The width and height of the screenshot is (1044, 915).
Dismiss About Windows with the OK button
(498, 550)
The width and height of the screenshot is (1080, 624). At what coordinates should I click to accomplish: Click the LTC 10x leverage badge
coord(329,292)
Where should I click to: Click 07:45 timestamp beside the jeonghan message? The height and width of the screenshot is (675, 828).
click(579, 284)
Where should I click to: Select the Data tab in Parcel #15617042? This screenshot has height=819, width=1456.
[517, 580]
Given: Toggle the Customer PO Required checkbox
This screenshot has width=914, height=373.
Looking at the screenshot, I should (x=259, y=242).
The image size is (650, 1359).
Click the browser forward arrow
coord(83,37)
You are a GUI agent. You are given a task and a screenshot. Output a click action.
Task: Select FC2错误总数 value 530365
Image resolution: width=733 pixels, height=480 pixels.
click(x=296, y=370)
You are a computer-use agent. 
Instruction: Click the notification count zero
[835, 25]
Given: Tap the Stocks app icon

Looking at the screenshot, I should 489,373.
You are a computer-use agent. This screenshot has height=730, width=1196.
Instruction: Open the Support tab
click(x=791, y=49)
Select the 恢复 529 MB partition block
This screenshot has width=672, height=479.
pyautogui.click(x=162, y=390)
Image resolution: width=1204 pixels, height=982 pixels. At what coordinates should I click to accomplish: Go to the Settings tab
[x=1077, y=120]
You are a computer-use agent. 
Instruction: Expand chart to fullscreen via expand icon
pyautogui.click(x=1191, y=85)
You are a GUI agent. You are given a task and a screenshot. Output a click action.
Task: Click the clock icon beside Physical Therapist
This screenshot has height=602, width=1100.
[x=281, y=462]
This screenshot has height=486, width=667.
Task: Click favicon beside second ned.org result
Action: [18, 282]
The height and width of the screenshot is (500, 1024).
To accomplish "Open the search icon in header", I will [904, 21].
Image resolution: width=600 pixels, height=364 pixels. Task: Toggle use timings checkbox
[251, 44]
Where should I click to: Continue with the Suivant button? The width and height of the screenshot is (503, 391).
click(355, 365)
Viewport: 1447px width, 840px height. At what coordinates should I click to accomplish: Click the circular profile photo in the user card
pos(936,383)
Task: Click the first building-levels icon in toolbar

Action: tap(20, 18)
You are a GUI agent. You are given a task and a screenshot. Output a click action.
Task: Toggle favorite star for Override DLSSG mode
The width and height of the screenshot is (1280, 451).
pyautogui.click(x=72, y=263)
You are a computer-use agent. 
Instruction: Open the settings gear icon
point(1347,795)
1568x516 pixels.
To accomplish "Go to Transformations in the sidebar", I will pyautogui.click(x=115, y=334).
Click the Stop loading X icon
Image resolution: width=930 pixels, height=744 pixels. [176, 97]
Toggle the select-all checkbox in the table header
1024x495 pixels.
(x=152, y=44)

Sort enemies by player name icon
★ ★ ★ ★ ★ ★ ★
TRY IT:
From the top of the listing above, restate each line word for word up to and including the line with "You are a computer-use agent. This"; add nothing else.

RESULT BELOW:
The width and height of the screenshot is (1044, 915).
Dismiss About Windows with the OK button
(498, 550)
The width and height of the screenshot is (1080, 624). At what coordinates should I click to accomplish: Click the LTC 10x leverage badge
coord(329,292)
Where should I click to: Click 07:45 timestamp beside the jeonghan message? The height and width of the screenshot is (675, 828).
click(579, 284)
Where should I click to: Select the Data tab in Parcel #15617042? This screenshot has height=819, width=1456.
[517, 580]
Given: Toggle the Customer PO Required checkbox
This screenshot has width=914, height=373.
Looking at the screenshot, I should (x=259, y=242).
The image size is (650, 1359).
Click the browser forward arrow
coord(83,37)
You are a GUI agent. You are given a task and a screenshot. Output a click action.
Task: Select FC2错误总数 value 530365
Image resolution: width=733 pixels, height=480 pixels.
click(x=296, y=370)
You are a computer-use agent. 
Instruction: Click the notification count zero
[835, 25]
Given: Tap the Stocks app icon

Looking at the screenshot, I should 489,373.
You are a computer-use agent. This screenshot has height=730, width=1196.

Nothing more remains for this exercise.